KUALA LUMPUR (June 8): Global businesses, especially in rapidly growing economies like Malaysia and South East Asia, are facing growing threats of distributed denial of service (DDoS) attacks, according to a report released by Akamai Technologies Inc.

Akamai is an internet services provider based in Cambridge, Massachusetts, United States.

In its report titled State of the Internet for the first quarter of 2016 (1QFY16), it saw a 126% year-on-year (y-o-y) increase in total DDoS attacks across its Akamai Intelligent Platform.

According to its website, the platform is the world's largest cloud-based platform for securely distributing and accelerating web content, enterprise applications and video.

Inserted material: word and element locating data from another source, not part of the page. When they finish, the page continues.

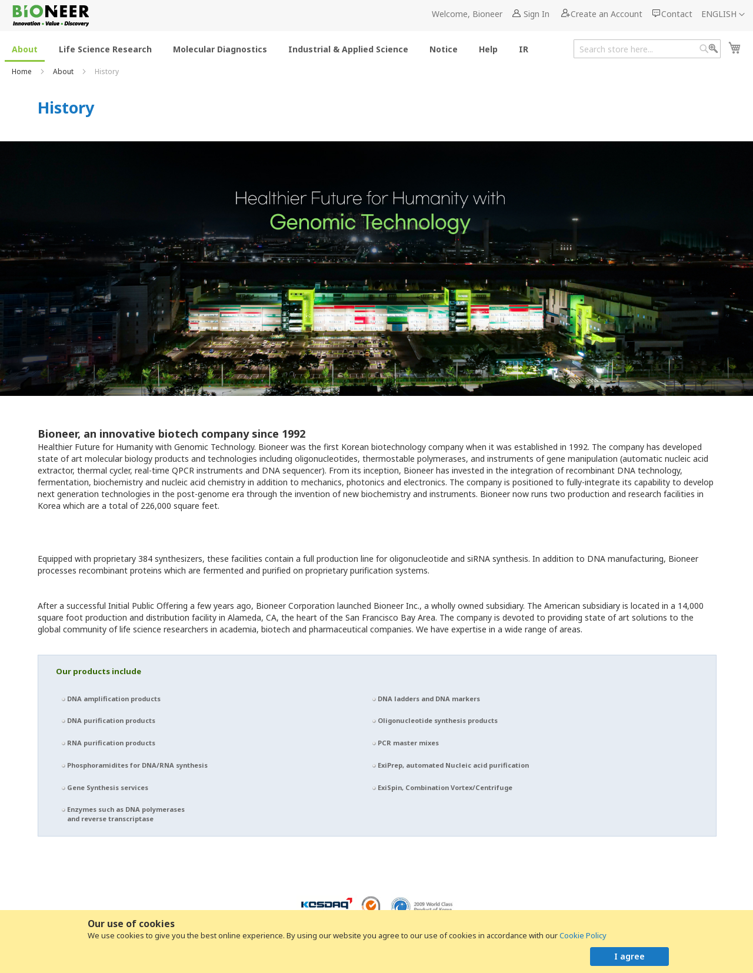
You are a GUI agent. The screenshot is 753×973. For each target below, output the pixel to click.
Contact (676, 13)
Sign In (536, 13)
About (64, 71)
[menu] (273, 48)
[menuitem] (25, 48)
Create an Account (606, 13)
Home (23, 71)
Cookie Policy (583, 935)
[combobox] (647, 48)
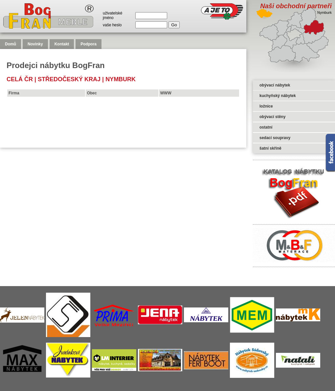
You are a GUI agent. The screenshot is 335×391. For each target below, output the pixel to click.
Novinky (35, 44)
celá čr (20, 79)
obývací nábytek (274, 85)
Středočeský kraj (69, 79)
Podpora (88, 44)
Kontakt (62, 44)
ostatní (265, 127)
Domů (10, 44)
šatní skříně (270, 148)
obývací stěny (272, 116)
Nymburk (120, 79)
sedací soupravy (274, 137)
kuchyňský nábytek (277, 95)
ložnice (266, 106)
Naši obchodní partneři (296, 6)
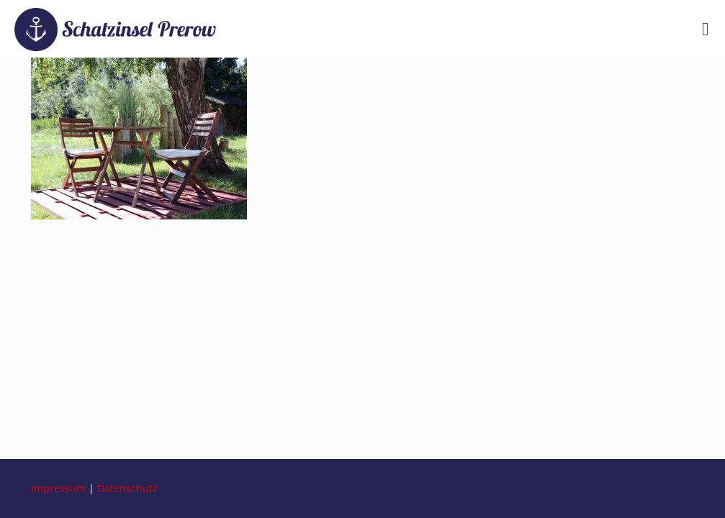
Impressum (58, 488)
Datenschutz (127, 488)
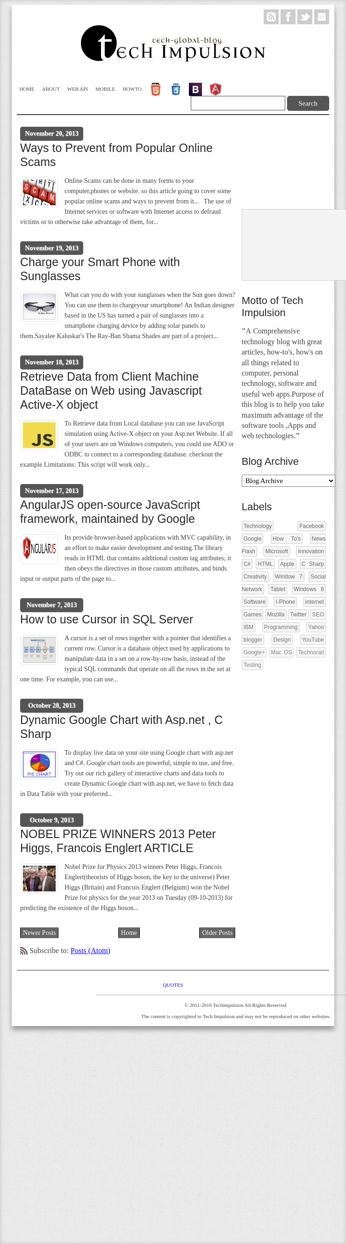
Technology (258, 526)
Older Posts (217, 932)
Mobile (105, 89)
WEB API (77, 89)
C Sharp (313, 564)
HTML (265, 564)
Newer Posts (39, 932)
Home (26, 89)
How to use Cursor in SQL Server (106, 619)
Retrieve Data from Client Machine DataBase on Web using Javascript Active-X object (111, 390)
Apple (287, 564)
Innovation (311, 551)
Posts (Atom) (90, 951)
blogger (253, 639)
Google (253, 538)
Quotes (173, 985)
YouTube (313, 639)
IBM (248, 627)
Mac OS (281, 652)
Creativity (255, 576)
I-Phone (285, 602)
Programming (281, 627)
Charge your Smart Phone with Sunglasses (100, 268)
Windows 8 (309, 589)
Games (253, 614)
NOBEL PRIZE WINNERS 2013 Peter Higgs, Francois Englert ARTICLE (118, 840)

Sectors that remain a key focus area for attacks include financial services, software and technology, media and entertainment, public sector assets, education, internet and telecom assets, retail, gaming, hotel and travel service providers, the report stated.

In terms of DDoS attack sources, China took the lead with 27%, while the United States came in second with 17%, and Turkey was third with 10% of attacking IP addresses.
 
This was the second consecutive quarter that Turkey made the top 10 list.
 
Sixty percent of the attacks that occurred in 1QFY16 used at least two attack vectors at once, making defense more difficult.
 
“The continued rise of multi-vector attacks suggests that attackers or their attack tools are growing more sophisticated,” the report stated.

An attack vector is a path or means by which a hacker or cracker can gain access to a computer or network server to wreak havoc. A multi-vector attack is known as the most complex type of DDoS attack.

In a multi-vector attack, a combination of different DDoS attack tools and approaches are merged. These kinds of attacks have been known as the most difficult to mitigate because they hit the target in different forms, and are capable of harming the processes at a larger level.
 
“This causes problems for security practitioners, since each attack vector requires unique mitigation controls,” the report noted, adding there was an increase of repeat attacks against online assets, with one Akamai customer recording 283 attacks against them in 1QFY16.
 
“That represents three separate attacks per day. Attackers seem to be becoming more persistent in trying to disrupt services against their targets,” it added.
 
Akamai said in the past, many attackers would see that a site or network was protected and move on but now, the latest trend is for attackers to hammer away at high-value organisations, regardless of effect, looking for a moment when defenses might drop.
 
“Another reason for the continued increase in repeat attacks is that acquiring and outfitting DDoS attack platforms has become cheap and easy to use,” it added.
 
The report also said DDoS attacks have also been used as a diversion technique to exhaust company resources, while attacks are launched against the primary target.
 
The report also stated that mega attacks — attacks that exceeded 100 gigabit per second (Gbps) — increased 137% y-o-y, with the largest hitting the software and technology, gaming, and media and entertainment sectors.